The Barna Cultural Research Centre report found that only 6% of Americans adhere to a biblical worldview.
Sixty percent of Americans do not believe that human life is inherently “sacred”. The word “sacred” is defined by the researchers as “having unconditional, intrinsic worth.” However, more than two-thirds believe human beings are “basically good.”
We would argue that seeing humans as “basically good” runs “counter to the foundational biblical teaching that human beings are created by God and made in His image but are fallen and in need of redemption.

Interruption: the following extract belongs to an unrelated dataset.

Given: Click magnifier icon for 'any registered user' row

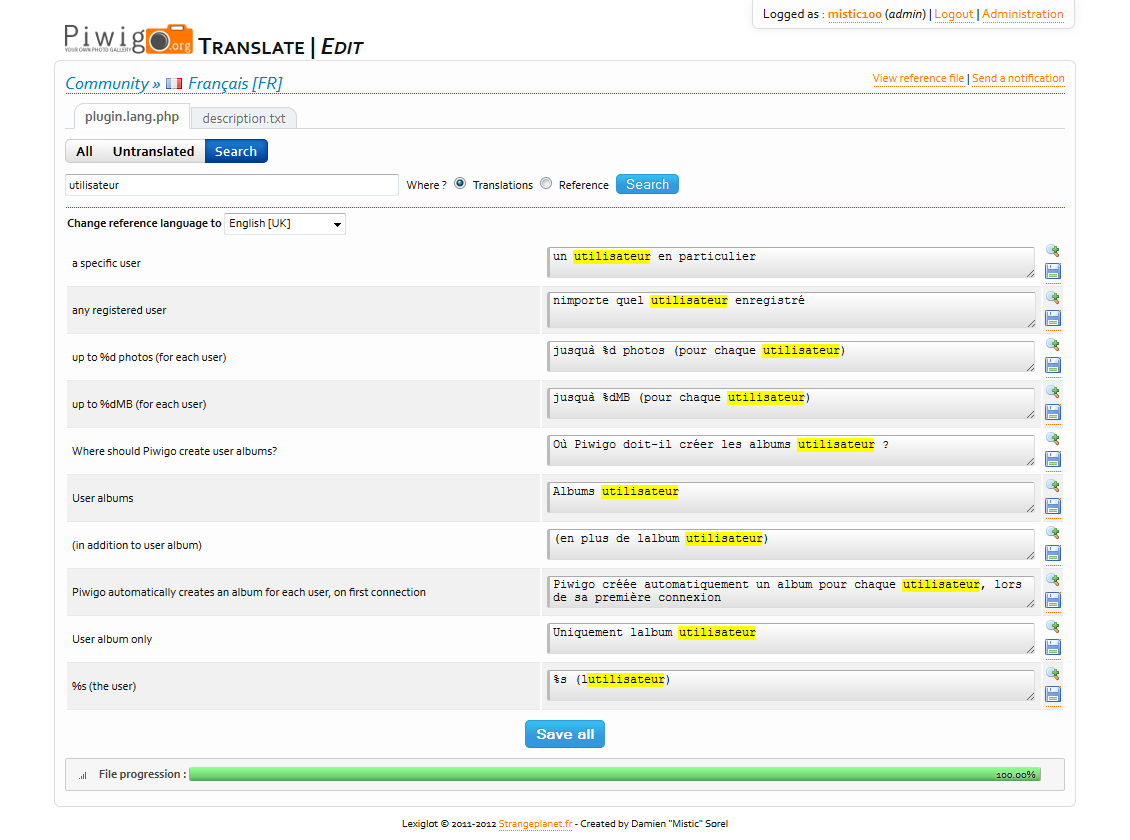Looking at the screenshot, I should [1052, 298].
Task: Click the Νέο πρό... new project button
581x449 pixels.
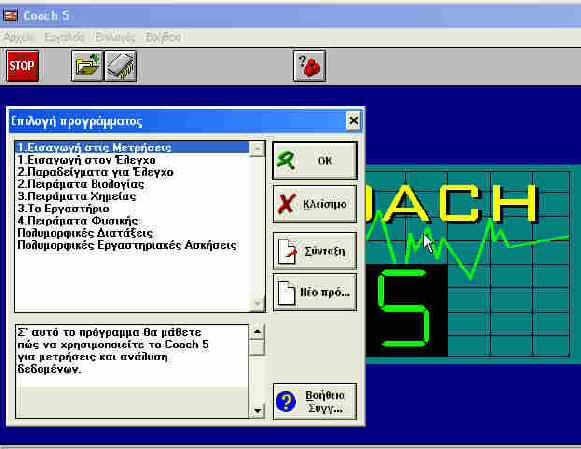Action: click(315, 292)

George Barna, who founded the Barna Group, said in a statement that the view of mankind being “basically good” is negatively influencing current debates over law enforcement and systemic racism. “A movement to defund police departments might make sense if people are innately good. People with a humanistic worldview argue that crime and violence happen because of poverty, bad parenting, systemic discrimination, and other external forces,” stated Barna. “Yet crime statistics, political tensions, tendencies toward anger and hatred, and America’s moral deterioration and confusion suggest that we are neither innately good nor that emotional responses to empirical challenges will solve the problems.” Barna went on to argue that one “cannot change the hearts of people by outlawing racism.

“You will not create peace by passing laws and forcing compliance,” Barna contended. Every society can benefit from specific systemic changes, but any systemic changes designed to transform the culture will be short-lived unless the hearts and minds of the people who populate that system are transformed first with the Gospel of Jesus Christ.